Exogenous toxins are more commonly the cause in young people. Alcoholism, morphine, barbiturates, and a host of tranquilizers will cause respiratory depression in sufficient quantities.

  • C—Congenital disorders that cause these respiratory disturbances include Tay–Sachs disease, cerebral palsy, glycogen storage disease, reticuloendothelioses, epilepsy, and cerebral aneurysms with subarachnoid hemorrhage.

  • A—Autoimmune disorders such as lupus erythematosus and multiple sclerosis (MS) must be considered in this category.

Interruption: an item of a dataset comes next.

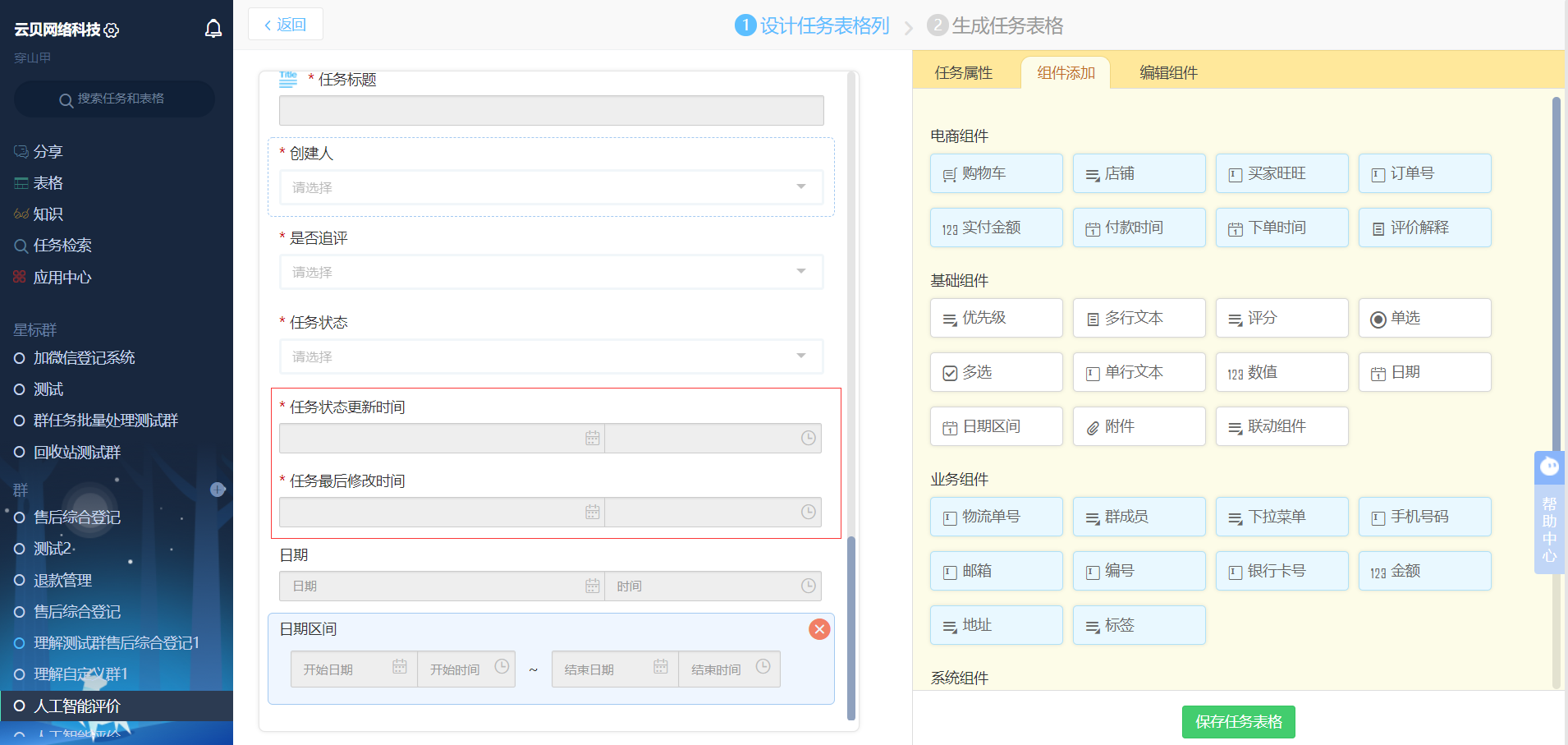Switch to the 编辑组件 tab
The image size is (1568, 745).
coord(1168,73)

  • T—Trauma is another frequent cause of apnea or Cheyne–Stokes respiration. Cerebral concussion, subdural, epidural, and intracerebral hematomas all may cause depressed respirations, especially when associated with increased intracranial pressure.

  • E—Endocrine disease reminds the reader that whereas diabetic coma may begin with Kussmaul breathing, in the advanced stages bradypnea and Cheyne–Stokes respirations develop from the severe acidosis. Pituitary and suprasellar tumors may grow sufficiently to compress the brainstem and cause apnea.

Approach to the Diagnosis

Obviously, the association of other signs and symptoms will determine the workup in most cases. The most important things to do are to order a blood urea nitrogen (BUN) level, electrolytes, fasting blood sugar (FBS), arterial blood
gases, and a drug screen and to check for increased intracranial pressure by examining the eye grounds. If the history or physical findings suggest increased intracranial pressure, and other metabolic studies (e.g., BUN) are normal, a mannitol or urea drip is begun while awaiting the results of other investigations such as computed tomography (CT) scan, electroencephalogram (EEG), and echoencephalogram. A neurosurgeon should be consulted immediately.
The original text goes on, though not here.